Article Text
Abstract
Background Kit-M, the combination of response-modifiers GM-CSF+ Prostaglandine (PGE)1, converts myeloid blasts into dendritic cells(DC) of leukemic origin (DCleu), that activate immune-cells against leukemia. Kit M treatment may be an attractive tool for immunotherapy in myeloid leukemia.
Materials and methods EX-VIVO: Culture of leukemic whole-blood (WB) with Kit-M, followed by ‘mixed lymphocyte culture’ (MLC) with patients’ T-cells and (functional) assays (flowcytometry, degranulation-, intracellular cytokine- and cytotoxicity assays. Correlation-analyses.
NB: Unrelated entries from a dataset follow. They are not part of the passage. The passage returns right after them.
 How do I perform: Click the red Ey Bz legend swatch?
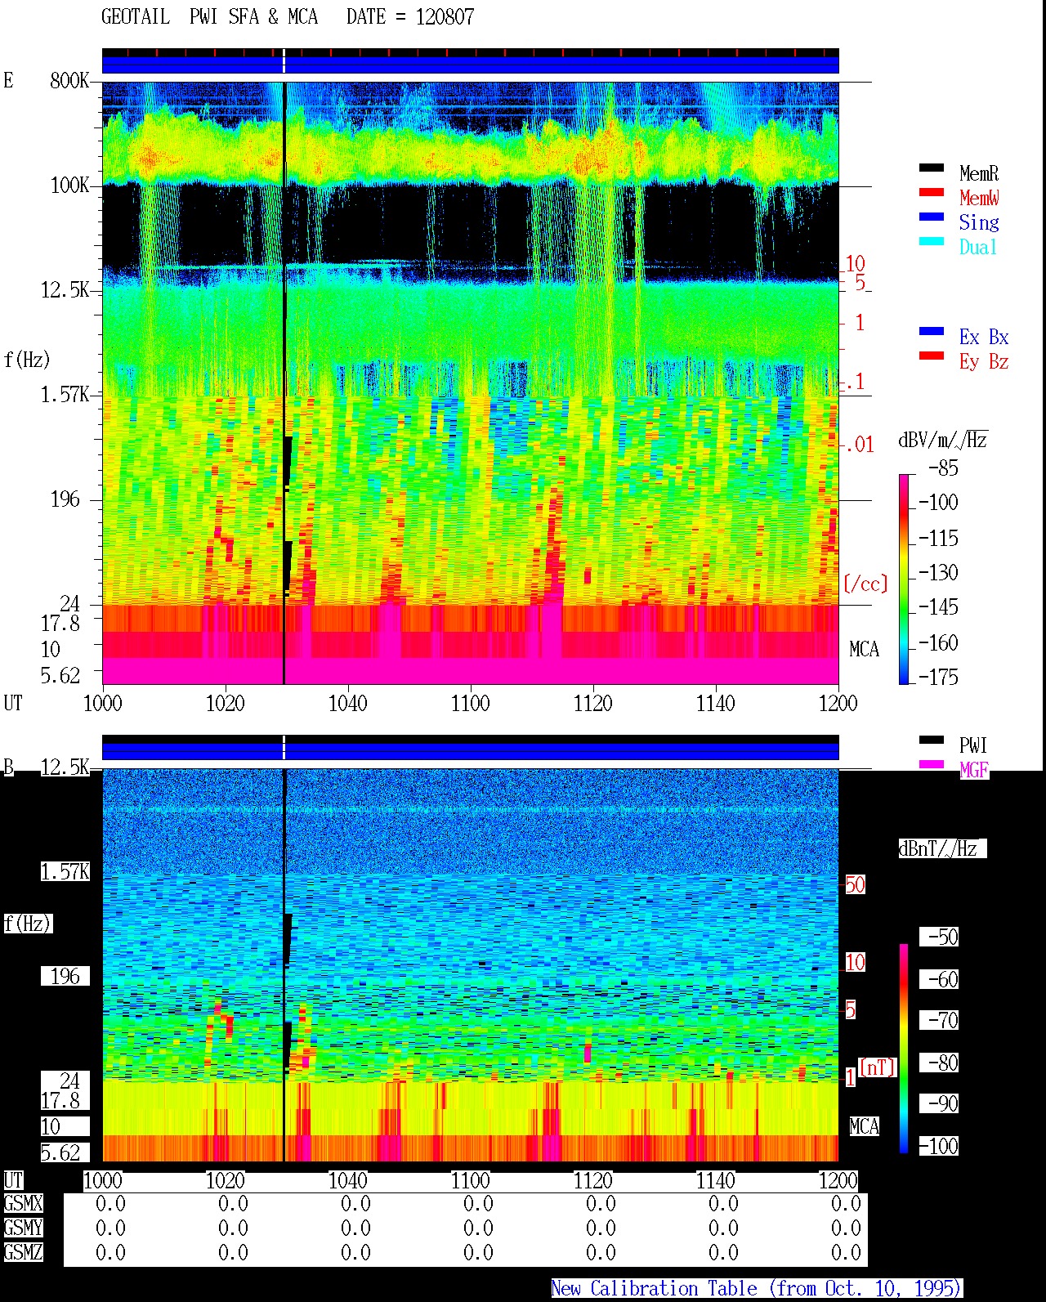[x=932, y=356]
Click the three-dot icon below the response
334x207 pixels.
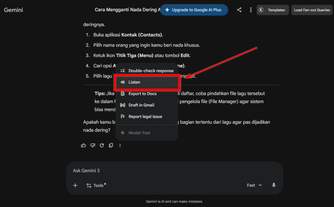coord(120,145)
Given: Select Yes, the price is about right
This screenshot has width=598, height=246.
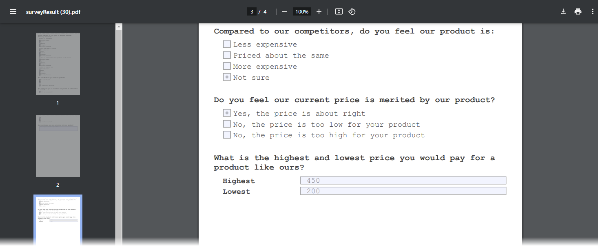Looking at the screenshot, I should pyautogui.click(x=227, y=113).
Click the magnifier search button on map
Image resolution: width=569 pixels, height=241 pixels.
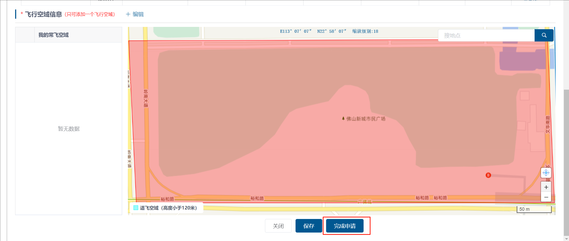544,35
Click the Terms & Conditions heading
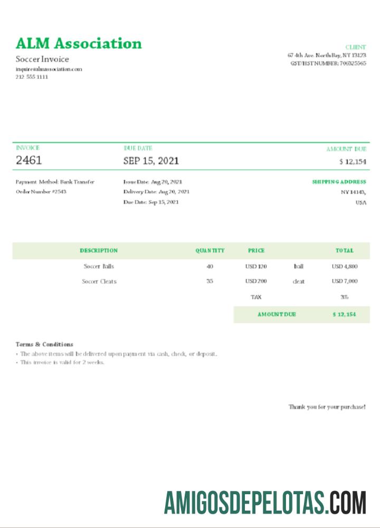Viewport: 380px width, 528px height. coord(44,344)
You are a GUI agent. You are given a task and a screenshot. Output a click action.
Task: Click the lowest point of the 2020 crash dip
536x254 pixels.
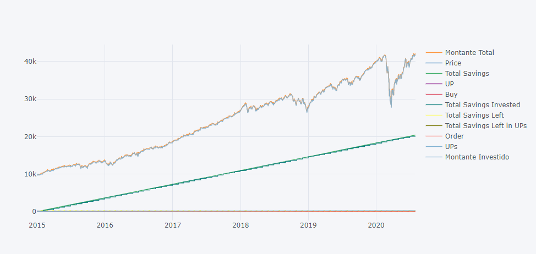click(x=391, y=107)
IN VIVO: treatment of leukemically diseased rats or therapy-refractory patient with Kit M, followed by immune-, hematological and clinical monitoring
Results 1. ex vivo : Treatment of 65 leukemic WB-samples with KIT-M increases frequencies of mature DC/DCleu, reduces tolerogenic DC. Kit-M treated WB increases frequencies of (leukemia-specific) cells of the adaptive and innate immunesystem (incl. (TCRγδ,Tβ7), memory cells (Tcm,Tβ7cm)- , NKβ7,CIKβ7cells), decreases immune-suppressive T-cells (Treg4/8) and improves blast lysis after MLC. Blast-lysis correlates with frequencies of DC and leukemia-specific cells, but not with patients’ age/sex/ELN-risk/response to chemotherapy
2. In vivo - rats: Kit-M treatment of 3 leukemically diseased (vs control) rats (followed by sacrification after treatment) leads to reduced blasts and Tregs in blood and spleen and increased DCleu and memory-like T cells.
3.In vivo - human: Kit-M salvage treatment of a 72 yo refractory AML-patient was well tolerated and the patient improved clinically (PB-blasts were below detection threshold, Neutrophils increased from 10% to 50%, thrombocytes normalized). Immune-monitoring showed a continuous activation of adaptive and innate (IFNγ producing) cells increase (incl. iNKT- , TH1/17-, Bmem-cells and DC) in PB. The patient was discharged in good clinical after the 4-weeks-therapy, however relapsed 2 weeks later.
Conclusions Kit-MTreatment of leukemic WB ex-vivo or of leukemically diseased rats or a patient in-vivo leads to (leukemia specific) activation of the adaptive and innate immune reactive cells (and downregulated suppressive mechanisms) via a DC/DCleu triggered mechanism - resulting in significantly improved blast-lysis compared to controls (independent of patients‘ characteristics). In-vivo treatment was well tolerated, led to an increase of platelets and granulocytes and stable (low) blast counts in PB - probably mediated by a (leukemia specifically) DC/DCleu activated immune system. A dose defining clinical trial in carefully selected patients to confirm clinical safety and efficacy is being prepared.
Disclosure Information H.M. Schmetzer: E. Ownership Interest (stock, stock options, patent or other intellectual property); Significant; Modiblast Pharma GmbH. D. Amberger: None. L. Klauer: None. E. Rackl: None. M. Atzler: None. S. Ugur: None. C. Plett: None. A. Rabe: None. C. Kugler: None. A. Rank: None. T. Baudrexler: None. M. Inngjerdingen: None. B. Eiz-Vesper: None. C. Schmid: None.